== DIRECTIONS ==
1 – Translate this sentence from the article on the French strikes into Spanish: "The strike is also likely to cut refining output and block Marseille's oil port."
2 – From the article on the French strikes, return the text between "In a sign of" and "support the strikes.", inclusive.
3 – Resume the article on the French strikes after its final sentence.

== GIVEN PASSAGE ==
##########
Thursday 19 March 2009

France strikes over Sarkozy's management

http://www.welt.de/english-news/article3404575/France-strikes-over-Sarkozys-management.html
Over one million protesters took part in over 200 protests across France Thursday on behalf of the eight workers unions in the second round of strikes and rallies opposing President Nicolas Sarkozy's approach to the economic crisis. Sarkozy has refused to contemplate union demands for pay hikes or job protection.

Opinion polls show around 75 percent of French voters support the strikes, a considerable challenge for President Nicolas Sarkozy (center)
More than a million protesters are expected to take to the streets of France on Thursday in a second round of strikes and rallies called to denounce President Nicolas Sarkozy's handling of the economic crisis.
Sarkozy, battling to contain a budget deficit that has ballooned dramatically as billions of euros have been poured into bailing out banks and carmakers, has refused to contemplate union demands for pay hikes or job protection.
In a sign of the protest taking hold, energy workers cut off 10,000 megawatts of French electricity production capacity overnight, including 14 percent of nuclear capacity in 11 different plants, the CGT union said.

The strike is also likely to cut refining output and block Marseille's oil port.
The demonstrations against the government's handling of the economic crisis follow a day of protest on Jan. 29 that was joined by up to 2.5 million people and gave fresh confidence to a union movement written off by Sarkozy just months before.
The unions are counting on a massive turnout to force him to give way. Opinion polls show around 75 percent of French voters support the strikes.
"I cannot believe that the government will stay immobile in the face of a phenomenon of this size," Bernard Thibault, head of the CGT union, told France 2 television.
##########
== Stored records ==
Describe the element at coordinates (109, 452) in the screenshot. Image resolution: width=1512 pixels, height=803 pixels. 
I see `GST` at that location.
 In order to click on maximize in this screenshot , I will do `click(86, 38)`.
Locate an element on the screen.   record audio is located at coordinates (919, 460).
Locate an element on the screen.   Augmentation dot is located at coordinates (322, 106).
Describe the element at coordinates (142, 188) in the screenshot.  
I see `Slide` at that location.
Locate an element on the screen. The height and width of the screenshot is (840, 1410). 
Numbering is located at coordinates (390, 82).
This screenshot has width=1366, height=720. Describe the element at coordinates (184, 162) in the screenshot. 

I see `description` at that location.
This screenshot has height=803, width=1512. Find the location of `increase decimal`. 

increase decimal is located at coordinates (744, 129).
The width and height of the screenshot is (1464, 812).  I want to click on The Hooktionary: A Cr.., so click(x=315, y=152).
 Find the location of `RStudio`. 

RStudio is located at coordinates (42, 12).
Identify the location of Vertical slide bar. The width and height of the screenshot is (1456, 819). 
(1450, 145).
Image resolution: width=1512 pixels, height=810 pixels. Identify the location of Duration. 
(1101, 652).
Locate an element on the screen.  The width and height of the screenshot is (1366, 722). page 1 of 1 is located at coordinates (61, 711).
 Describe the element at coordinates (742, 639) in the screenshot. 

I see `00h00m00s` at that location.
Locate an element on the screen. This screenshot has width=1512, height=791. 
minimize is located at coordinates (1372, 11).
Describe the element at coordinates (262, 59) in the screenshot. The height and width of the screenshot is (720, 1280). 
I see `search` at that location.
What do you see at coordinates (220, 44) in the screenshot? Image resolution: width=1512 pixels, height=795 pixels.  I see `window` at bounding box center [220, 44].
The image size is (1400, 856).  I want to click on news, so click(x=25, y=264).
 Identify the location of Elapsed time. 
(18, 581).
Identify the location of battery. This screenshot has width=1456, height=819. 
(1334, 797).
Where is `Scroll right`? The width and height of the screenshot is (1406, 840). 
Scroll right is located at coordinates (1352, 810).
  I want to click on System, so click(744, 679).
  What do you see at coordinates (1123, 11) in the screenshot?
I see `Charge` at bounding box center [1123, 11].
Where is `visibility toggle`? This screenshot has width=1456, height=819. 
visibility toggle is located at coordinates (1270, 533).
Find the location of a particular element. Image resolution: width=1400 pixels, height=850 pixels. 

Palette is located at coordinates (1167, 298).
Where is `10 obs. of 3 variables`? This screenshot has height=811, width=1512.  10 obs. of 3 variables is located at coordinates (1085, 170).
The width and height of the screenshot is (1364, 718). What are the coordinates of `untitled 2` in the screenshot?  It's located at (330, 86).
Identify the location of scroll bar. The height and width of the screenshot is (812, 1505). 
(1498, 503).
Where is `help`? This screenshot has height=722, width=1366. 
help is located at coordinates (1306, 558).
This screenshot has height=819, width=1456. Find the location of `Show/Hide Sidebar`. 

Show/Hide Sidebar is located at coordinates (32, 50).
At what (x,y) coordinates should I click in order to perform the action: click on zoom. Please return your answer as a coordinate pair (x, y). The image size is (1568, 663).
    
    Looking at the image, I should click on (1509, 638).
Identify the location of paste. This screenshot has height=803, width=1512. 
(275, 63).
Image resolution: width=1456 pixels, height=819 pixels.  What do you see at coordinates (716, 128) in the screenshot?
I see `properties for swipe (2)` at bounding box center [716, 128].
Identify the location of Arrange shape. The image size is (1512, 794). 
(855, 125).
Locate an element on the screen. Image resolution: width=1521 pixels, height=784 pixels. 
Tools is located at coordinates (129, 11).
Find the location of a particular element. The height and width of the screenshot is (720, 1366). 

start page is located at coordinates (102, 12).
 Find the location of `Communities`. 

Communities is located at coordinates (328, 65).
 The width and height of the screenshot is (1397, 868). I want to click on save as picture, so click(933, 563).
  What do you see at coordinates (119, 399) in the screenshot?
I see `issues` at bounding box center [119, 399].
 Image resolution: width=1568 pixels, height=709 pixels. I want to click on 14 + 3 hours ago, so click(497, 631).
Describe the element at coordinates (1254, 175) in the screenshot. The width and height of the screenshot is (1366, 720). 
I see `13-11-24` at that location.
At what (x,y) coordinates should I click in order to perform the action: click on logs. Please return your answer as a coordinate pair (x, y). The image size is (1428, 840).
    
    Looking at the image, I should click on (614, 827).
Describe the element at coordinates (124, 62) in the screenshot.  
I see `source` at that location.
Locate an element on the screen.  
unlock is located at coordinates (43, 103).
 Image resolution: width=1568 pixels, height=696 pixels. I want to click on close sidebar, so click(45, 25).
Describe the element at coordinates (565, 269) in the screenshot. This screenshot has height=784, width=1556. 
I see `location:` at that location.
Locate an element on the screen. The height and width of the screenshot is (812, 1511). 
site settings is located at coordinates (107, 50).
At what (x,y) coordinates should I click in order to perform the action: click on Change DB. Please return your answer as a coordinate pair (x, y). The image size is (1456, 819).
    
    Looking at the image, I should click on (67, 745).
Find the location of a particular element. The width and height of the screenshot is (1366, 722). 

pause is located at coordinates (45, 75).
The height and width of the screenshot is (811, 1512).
##########
== RESPONSES TO THE EXERCISE ==
1 – Es probable que la huelga también reduzca la producción de refinación y bloquee el puerto petrolero de Marsella.

2 –
In a sign of the protest taking hold, energy workers cut off 10,000 megawatts of French electricity production capacity overnight, including 14 percent of nuclear capacity in 11 different plants, the CGT union said.

The strike is also likely to cut refining output and block Marseille's oil port.
The demonstrations against the government's handling of the economic crisis follow a day of protest on Jan. 29 that was joined by up to 2.5 million people and gave fresh confidence to a union movement written off by Sarkozy just months before.
The unions are counting on a massive turnout to force him to give way. Opinion polls show around 75 percent of French voters support the strikes.

3 –
Trains, buses, airports, schools and government offices will all be hit, with workers venting their anger about surging unemployment and the high cost of living in the euro zone's second largest economy.
"A very strong sense of injustice is building up," Jean-Claude Mailly, head of the Force Ouvriere Union said. "I think the government will find it hard to ignore us."
The unions have presented a long list of demands, including a boost to the lower salaries, more measures to protect employment, a tax hike for high earners and a halt to planned job cuts in the public sector.
FRUSTRATION
The government has introduced a 26 billion euro ($34 billion) stimulus plan aimed at business investment and after the Jan. 29 strike Sarkozy offered 2.65 billion euros of additional aid to help vulnerable households weather the storm.
But Sarkozy and business leaders are clearly concerned about the social climate in France, which has a culture of street protests, with disputes flaring across the political landscape.
Union leaders have also warned that widespread social discontent risked spilling over uncontrollably and going beyond normal industrial protests.
"I think that in many places there are the ingredients where anger and frustration can replace classical union action," Didier Le Reste, head of the rail workers section of the CGT told Radio Classique.
Underlining the tensions, workers at a tyre factory in northern France pelted managers with eggs after they were told it was closing and staff at a Sony plant in the southwest locked up their bosses for a night to demand more redundancy cover.
With its large public sector and generous welfare system, France is better placed than many to ride out the economic storm, but it is nonetheless taking a hit, with many analysts predicting that the economy will contract by 2 percent this year and unemployment jump 25 percent to almost 10 percent.
The crisis has already forced Sarkozy to water down his domestic reform agenda and he is facing pressure to undo some of his original moves, including a "fiscal shield" that allowed the rich to pay no more than 50 percent of their income on taxes.
Earlier this year, the government initially refused to budge during a general strike on the French Caribbean island of Guadeloupe, but after a six-week stand off it finally caved in and agreed to a 200 euro hike in minimum monthly wages.